Nach dem Tod von Peter Ludwig im Jahr 1996 reiste Frau Professor Ludwig fortan alleine nach Bamberg. Mindestens einmal im Jahr besuchte sie die Stadt und ihre Sammlung und erfreute sich immer aufs Neue über die gelungene Präsentation im Alten Rathaus. Die Sammlungen Ludwig in Köln, Aachen, Wien, Budapest, Peking und eben auch Bamberg umfassen insgesamt über 12.000 Objekte von der Antike bis zur Gegenwart. Besonders ans Herz gewachsen war Irene Ludwig aber die Keramik und so kannte sie jedes einzelne Stück, wusste um die historische Bedeutung der Porzellane und konnte etwas zu den Umständen der Erwerbung erzählen.
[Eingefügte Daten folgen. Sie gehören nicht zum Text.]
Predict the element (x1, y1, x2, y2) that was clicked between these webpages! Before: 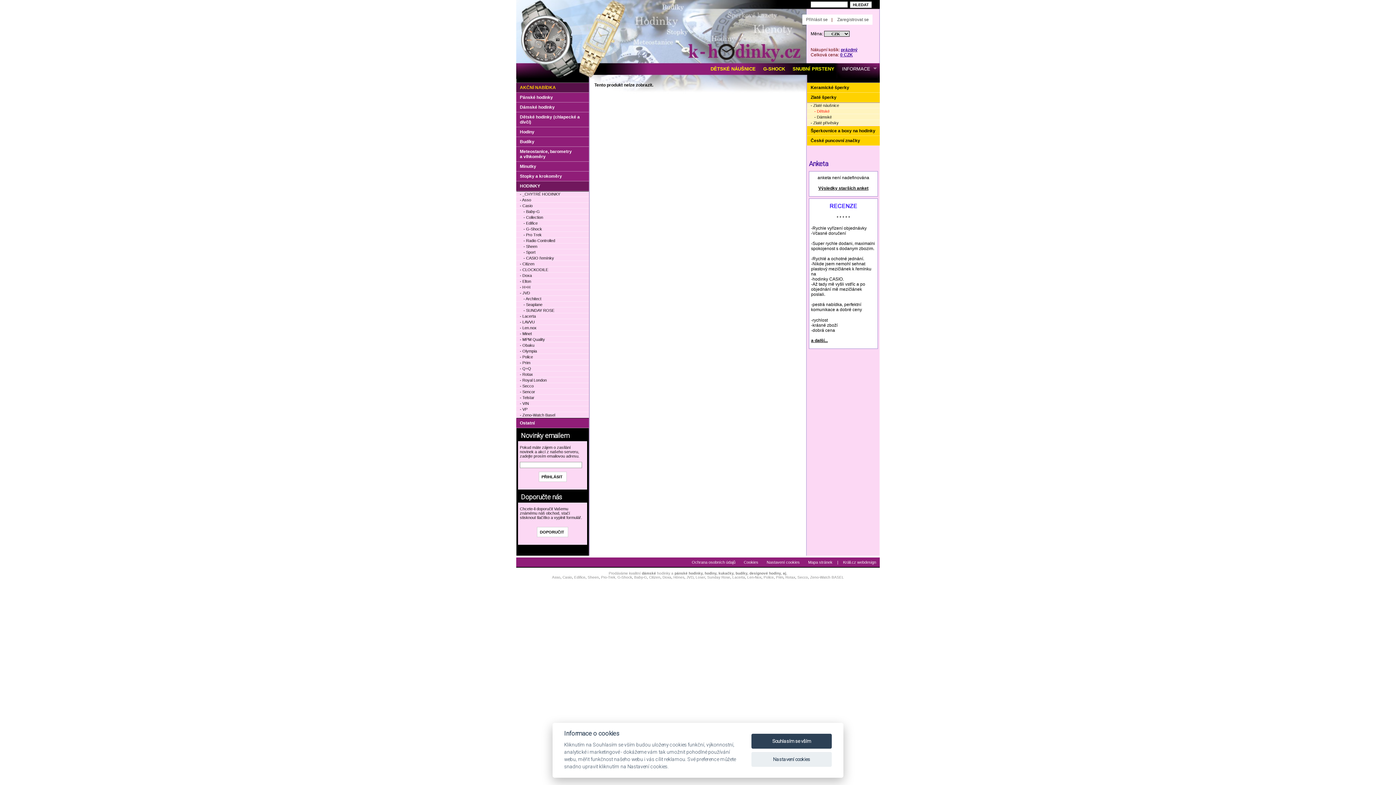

Bei ihren Besuchen erzählte sie gerne, welche ganz persönliche Geschichte sie mit dem einen oder anderen Objekt verbindet. Es war immer ein Erlebnis, sie auf ihrem Rundgang durch die Sammlung zu begleiten, denn als studierte Kunsthistorikerin hörte sie nie auf, genau hinzusehen, die Kunst der Maler zu bewundern oder auch einmal ein in ihren Augen überladenes Service einem strengen Urteil zu unterwerfen.
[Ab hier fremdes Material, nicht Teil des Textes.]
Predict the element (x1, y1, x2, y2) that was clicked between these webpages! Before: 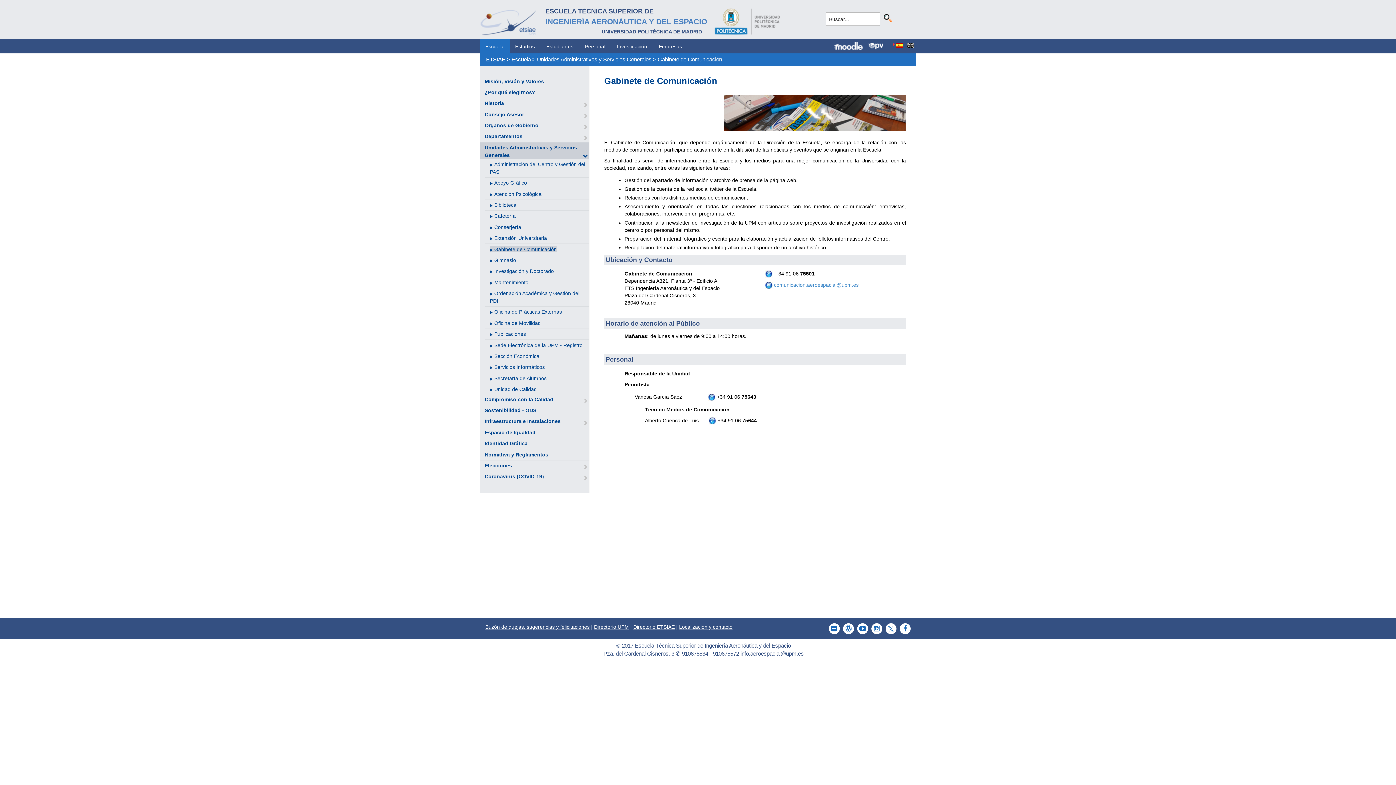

Gerade in diesem Jahr lieh sie den Museen der Stadt Bamberg für die Sonderausstellung „Im Fokus: 300 Jahre Meißen. Glanzstücke aus der Sammlung Ludwig“ großzügig eine ganze Reihe von Meißener Stücken aus ihrem privaten Wohnhaus. Über die von ihr gegründete Peter und Irene Ludwig-Stiftung unterstützte sie die Museen der Stadt Bamberg auch immer wieder bei der Finanzierung von Publikationen und der Gestaltung von Ausstellungen.
Die Stiftung wird diese Arbeit von Irene Ludwig weiterführen.